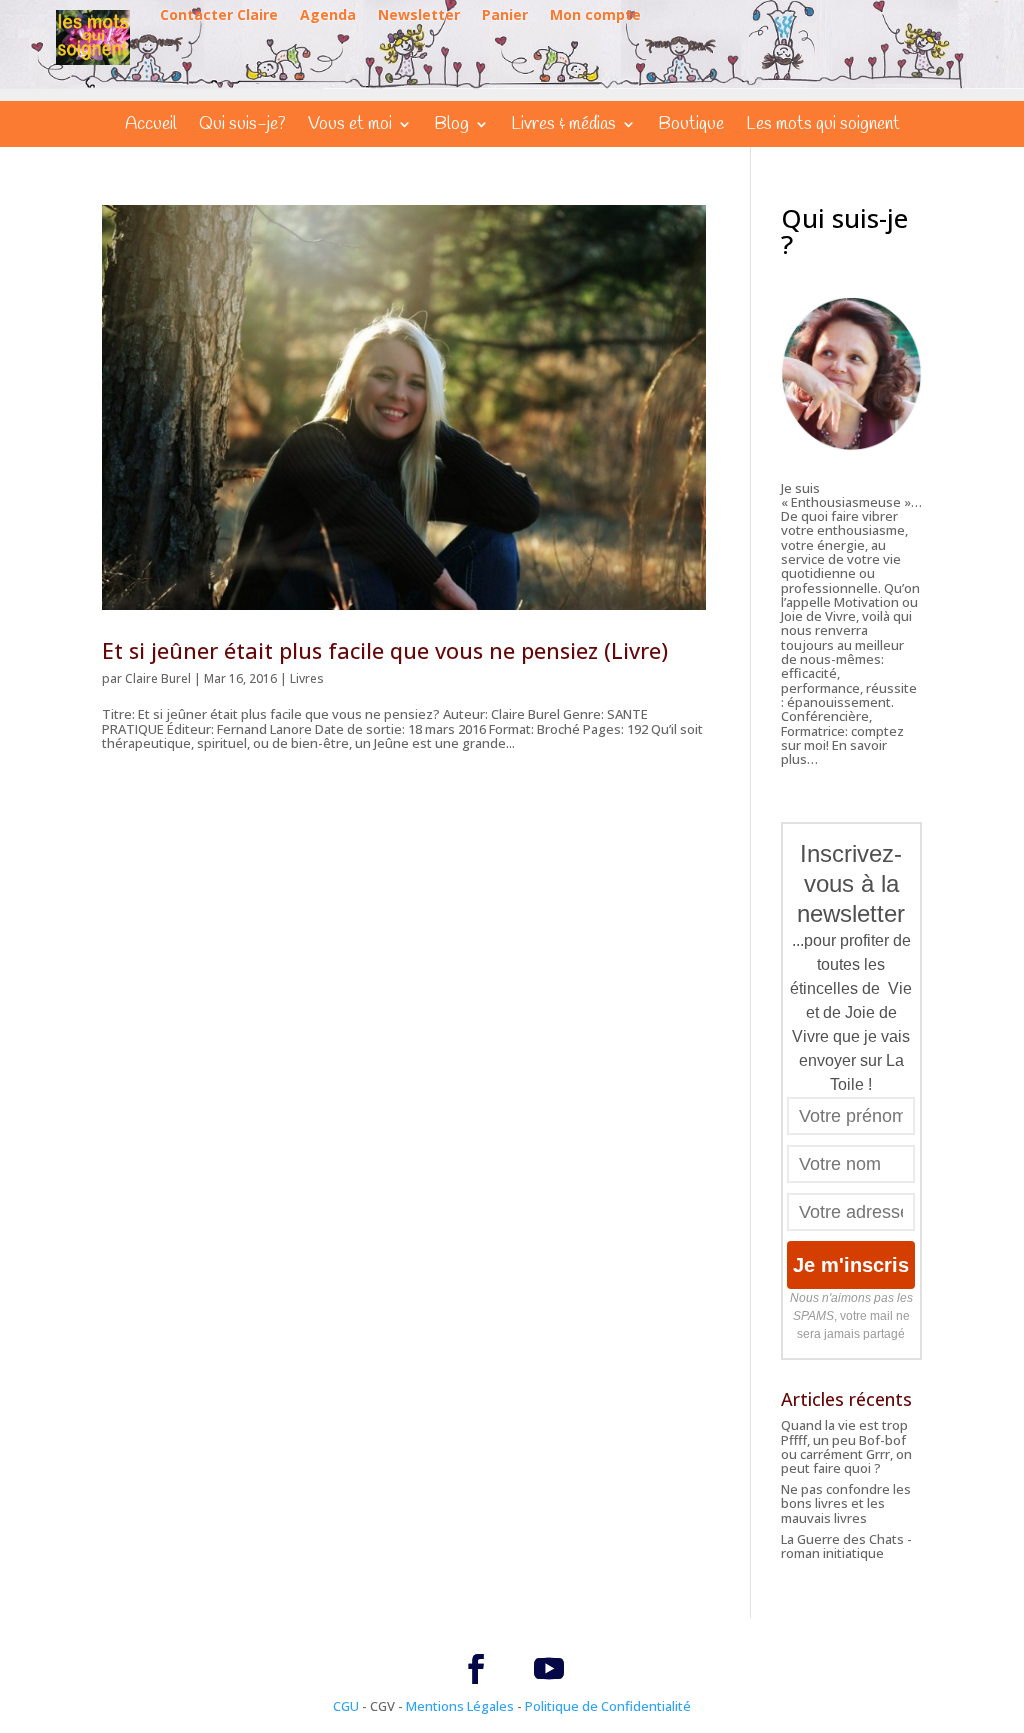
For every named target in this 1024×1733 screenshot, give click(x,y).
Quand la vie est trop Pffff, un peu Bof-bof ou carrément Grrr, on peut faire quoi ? (846, 1446)
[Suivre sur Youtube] (549, 1669)
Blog (451, 126)
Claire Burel (158, 678)
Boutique (691, 126)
○ ○ ○ ○ ○
__ACTION ITEM__
Would you please repeat the entries above verbatim, excluding each picture?

__REPLY__
For every named target in this 1024×1733 screenshot, give click(x,y).
Quand la vie est trop Pffff, un peu Bof-bof ou carrément Grrr, on peut faire quoi ? (846, 1446)
[Suivre sur Youtube] (549, 1669)
Blog (451, 126)
Claire Burel (158, 678)
Boutique (691, 126)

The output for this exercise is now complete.